そして、万が一を恐れている、と言うのも紛れもなくかなちゃんの気持ちには違いない。むしろ、そんなことを考えていたのか、と何だか不思議な気持ちだ。きっと僕と同じくらい好きなはずなのに、そこまで僕の立場で案じてくれていたのか。
「だから、僕に愛人をつくらせようとしてるの?」
「してるって程じゃないよ。たくちゃんが、他の女の子に全然興味がないって言うなら、無理強いするつもりなんて全然ない。ただたくちゃんの気持ちのままにしてくれれば、私としても不満はないし、むしろ安心するってだけ」
そういう意味で、あの時意味深に頷いたの? ちょっと紛らわしい。
まあ、それはいい。でも、とりあえず言いたいことはわかった。うん。あんなに怒るほどじゃなかった。

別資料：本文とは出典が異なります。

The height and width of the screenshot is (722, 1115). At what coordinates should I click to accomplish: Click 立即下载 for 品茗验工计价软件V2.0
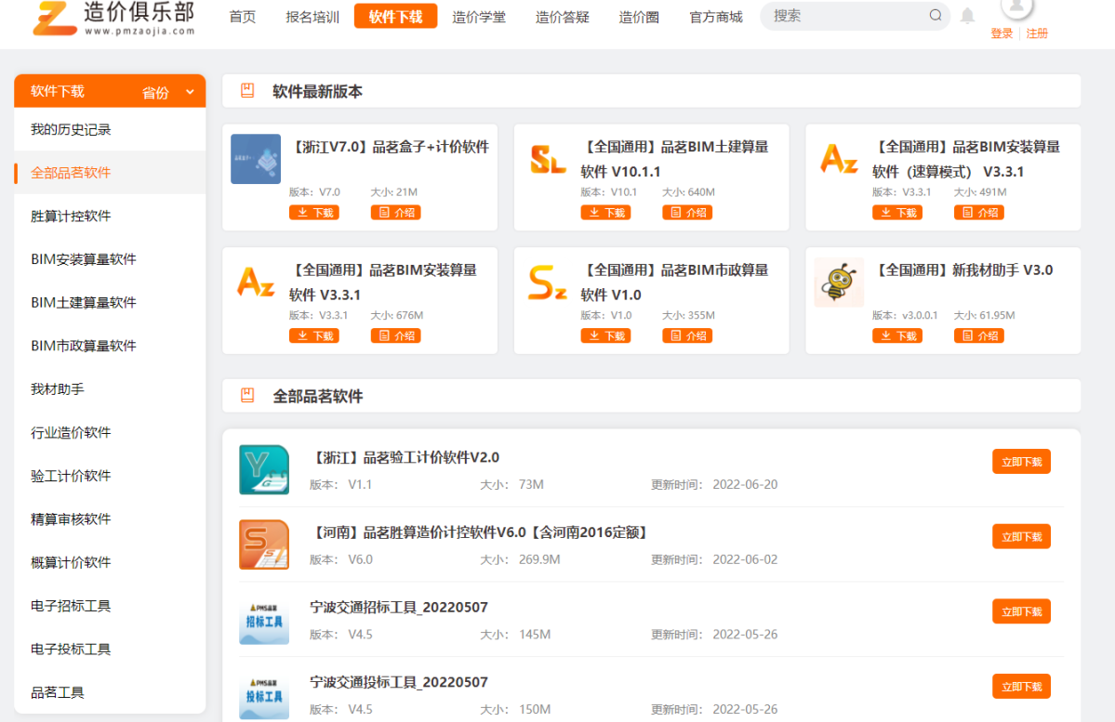(1021, 462)
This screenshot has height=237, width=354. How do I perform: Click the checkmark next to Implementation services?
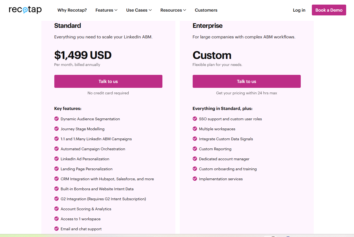click(195, 179)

「なら僕の答えはきまってるよ。恋人はかなちゃんだけで十分だ」
「え、本当に? 嬉しいけど、でもたくちゃん、他の女の子に全然興味ないの? 結構たくちゃんってむっつりスケベだし、興味しんしんだと思ってた。だからこそ、たくちゃんに正面から話をしてもらったのに」
「…………」
ちょ、ちょっと、待って。え? 興味って、そういうレベルの話なの? 愛人って、普通にちゃんとしたもう一人の恋人じゃなくて、せ、セフレ的な、そういうレベルの話なの?
「……」
「……どうなの?」
「ど、どどどうって」
そんな、え、ってか、その、か、体的な意味だけなら、その、な、なくはないって言うか。だって、かなちゃんでもあんな感じで、結局疲れたりはしても痛いとかなくてむしろずっと気持ちよかったわけだし。

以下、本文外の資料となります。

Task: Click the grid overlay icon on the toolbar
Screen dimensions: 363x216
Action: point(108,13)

他の女の子だって、その、結構色々女の子の友達増えたけど、可愛い子結構いるし、意識しないかって言われたら。僕だって、男だし、向こうでの意識もそうだけど、そりゃ、ちょっとくらい、うん。っても別にそんな、そういう目的とか、そういう目で見るために友達増やしたわけじゃなくて、僕は純粋に。
いろんな言葉が頭を回って、でも適切な言葉なんてちっともわからなくて、口を開いては閉じる僕に、かなちゃんはくすりと笑った。